# Exercise instructions
Filter the entries beneath this task, copying only the lines that hold the word "with".
Top of Information supplied
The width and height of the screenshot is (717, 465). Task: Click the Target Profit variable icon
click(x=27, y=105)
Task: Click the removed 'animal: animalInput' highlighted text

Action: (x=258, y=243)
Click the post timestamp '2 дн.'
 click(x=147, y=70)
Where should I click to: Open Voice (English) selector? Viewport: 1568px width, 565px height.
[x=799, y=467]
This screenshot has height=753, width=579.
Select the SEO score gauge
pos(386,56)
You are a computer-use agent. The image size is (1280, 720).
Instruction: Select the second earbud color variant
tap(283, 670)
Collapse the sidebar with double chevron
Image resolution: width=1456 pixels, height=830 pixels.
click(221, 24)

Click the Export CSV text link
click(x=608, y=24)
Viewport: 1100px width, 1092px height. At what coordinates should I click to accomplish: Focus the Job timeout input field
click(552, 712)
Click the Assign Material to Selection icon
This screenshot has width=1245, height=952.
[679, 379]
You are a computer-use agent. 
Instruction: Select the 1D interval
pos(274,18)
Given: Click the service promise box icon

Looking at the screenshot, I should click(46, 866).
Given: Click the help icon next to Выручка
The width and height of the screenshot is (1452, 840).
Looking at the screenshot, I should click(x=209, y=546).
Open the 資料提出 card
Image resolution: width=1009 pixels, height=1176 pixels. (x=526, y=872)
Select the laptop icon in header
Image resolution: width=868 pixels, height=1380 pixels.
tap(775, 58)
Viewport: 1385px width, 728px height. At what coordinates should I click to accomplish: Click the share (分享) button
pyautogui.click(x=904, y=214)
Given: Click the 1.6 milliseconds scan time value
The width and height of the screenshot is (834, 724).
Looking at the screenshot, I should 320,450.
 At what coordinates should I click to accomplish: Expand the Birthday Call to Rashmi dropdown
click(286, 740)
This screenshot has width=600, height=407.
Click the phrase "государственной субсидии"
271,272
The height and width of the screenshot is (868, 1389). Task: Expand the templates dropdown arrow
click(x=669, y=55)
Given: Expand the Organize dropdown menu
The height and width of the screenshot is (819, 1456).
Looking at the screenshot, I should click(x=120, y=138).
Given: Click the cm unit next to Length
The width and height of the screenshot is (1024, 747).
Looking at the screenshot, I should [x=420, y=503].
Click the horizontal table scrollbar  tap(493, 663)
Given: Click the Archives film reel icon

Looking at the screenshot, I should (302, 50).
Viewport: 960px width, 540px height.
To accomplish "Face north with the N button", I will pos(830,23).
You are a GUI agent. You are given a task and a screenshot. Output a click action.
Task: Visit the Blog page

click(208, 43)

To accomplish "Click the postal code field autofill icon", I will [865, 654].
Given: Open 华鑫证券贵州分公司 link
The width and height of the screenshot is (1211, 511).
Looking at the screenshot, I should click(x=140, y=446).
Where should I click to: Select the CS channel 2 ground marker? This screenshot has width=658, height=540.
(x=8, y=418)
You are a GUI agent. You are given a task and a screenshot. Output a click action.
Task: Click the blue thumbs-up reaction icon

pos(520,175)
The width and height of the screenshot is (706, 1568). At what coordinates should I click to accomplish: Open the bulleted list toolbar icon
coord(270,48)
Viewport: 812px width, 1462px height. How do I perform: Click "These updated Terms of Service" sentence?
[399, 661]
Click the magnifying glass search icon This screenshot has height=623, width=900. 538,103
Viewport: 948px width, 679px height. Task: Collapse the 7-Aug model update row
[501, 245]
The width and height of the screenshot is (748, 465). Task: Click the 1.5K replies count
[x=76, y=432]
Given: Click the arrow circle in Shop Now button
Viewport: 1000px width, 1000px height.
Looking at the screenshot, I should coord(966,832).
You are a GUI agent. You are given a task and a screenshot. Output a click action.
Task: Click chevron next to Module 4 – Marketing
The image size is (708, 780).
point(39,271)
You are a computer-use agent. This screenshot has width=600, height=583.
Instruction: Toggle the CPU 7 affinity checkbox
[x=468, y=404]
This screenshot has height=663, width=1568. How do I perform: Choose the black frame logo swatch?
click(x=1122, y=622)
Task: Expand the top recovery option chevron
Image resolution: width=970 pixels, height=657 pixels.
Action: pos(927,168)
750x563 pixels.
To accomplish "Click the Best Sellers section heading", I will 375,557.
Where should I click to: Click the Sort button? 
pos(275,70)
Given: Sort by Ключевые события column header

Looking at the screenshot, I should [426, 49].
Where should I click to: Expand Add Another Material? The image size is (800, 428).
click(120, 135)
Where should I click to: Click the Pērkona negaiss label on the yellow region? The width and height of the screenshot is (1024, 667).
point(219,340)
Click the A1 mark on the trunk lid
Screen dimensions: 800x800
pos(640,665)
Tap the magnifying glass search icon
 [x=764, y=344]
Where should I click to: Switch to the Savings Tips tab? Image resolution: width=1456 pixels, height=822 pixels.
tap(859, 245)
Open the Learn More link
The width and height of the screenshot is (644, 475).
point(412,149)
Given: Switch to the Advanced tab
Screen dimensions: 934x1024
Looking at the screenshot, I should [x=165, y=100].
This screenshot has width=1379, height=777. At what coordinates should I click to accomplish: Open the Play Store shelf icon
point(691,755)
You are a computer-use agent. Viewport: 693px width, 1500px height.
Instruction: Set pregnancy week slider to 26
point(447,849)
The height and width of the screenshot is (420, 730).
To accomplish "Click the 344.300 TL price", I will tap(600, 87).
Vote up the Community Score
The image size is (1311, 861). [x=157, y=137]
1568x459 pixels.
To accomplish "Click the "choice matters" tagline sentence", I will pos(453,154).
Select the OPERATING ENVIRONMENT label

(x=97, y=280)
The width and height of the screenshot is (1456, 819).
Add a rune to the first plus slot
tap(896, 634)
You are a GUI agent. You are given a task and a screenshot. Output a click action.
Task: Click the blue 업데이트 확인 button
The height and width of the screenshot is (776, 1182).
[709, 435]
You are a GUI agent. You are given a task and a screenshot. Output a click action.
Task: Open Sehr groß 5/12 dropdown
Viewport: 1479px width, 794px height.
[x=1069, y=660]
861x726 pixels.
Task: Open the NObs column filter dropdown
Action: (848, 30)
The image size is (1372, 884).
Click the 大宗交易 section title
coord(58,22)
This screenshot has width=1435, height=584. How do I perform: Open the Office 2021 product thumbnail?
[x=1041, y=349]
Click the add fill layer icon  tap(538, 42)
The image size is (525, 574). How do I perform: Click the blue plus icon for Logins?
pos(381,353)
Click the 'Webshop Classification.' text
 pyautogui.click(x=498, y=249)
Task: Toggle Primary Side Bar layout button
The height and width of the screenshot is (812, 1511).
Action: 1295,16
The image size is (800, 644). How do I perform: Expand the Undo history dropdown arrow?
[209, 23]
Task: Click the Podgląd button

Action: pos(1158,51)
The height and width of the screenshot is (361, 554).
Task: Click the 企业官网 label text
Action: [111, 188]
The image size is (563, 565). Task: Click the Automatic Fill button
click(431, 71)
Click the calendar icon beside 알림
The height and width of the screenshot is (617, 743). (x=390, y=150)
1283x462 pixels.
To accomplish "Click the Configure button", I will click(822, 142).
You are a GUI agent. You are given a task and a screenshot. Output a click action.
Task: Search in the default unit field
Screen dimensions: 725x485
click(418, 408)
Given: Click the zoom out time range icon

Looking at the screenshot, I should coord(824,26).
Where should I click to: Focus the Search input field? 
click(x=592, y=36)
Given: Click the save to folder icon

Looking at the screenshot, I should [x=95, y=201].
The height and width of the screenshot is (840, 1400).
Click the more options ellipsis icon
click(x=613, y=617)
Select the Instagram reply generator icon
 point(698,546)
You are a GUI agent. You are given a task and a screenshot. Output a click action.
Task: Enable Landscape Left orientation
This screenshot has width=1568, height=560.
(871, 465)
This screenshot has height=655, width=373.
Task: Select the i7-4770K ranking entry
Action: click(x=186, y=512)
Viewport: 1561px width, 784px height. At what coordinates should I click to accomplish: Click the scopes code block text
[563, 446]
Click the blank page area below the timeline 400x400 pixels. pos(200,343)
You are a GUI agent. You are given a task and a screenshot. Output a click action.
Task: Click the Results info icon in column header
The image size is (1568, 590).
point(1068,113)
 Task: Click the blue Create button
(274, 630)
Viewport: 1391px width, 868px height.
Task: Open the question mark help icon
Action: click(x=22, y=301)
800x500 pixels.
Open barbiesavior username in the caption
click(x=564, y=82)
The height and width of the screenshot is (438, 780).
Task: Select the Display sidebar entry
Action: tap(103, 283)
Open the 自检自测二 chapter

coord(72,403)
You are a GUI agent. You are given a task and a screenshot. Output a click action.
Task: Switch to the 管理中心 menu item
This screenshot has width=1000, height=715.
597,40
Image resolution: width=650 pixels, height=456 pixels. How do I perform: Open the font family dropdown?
Bottom of Information supplied
# Written answer
Collapse the sidebar with double chevron
To accomplish "Face north with the N button", I will pos(830,23).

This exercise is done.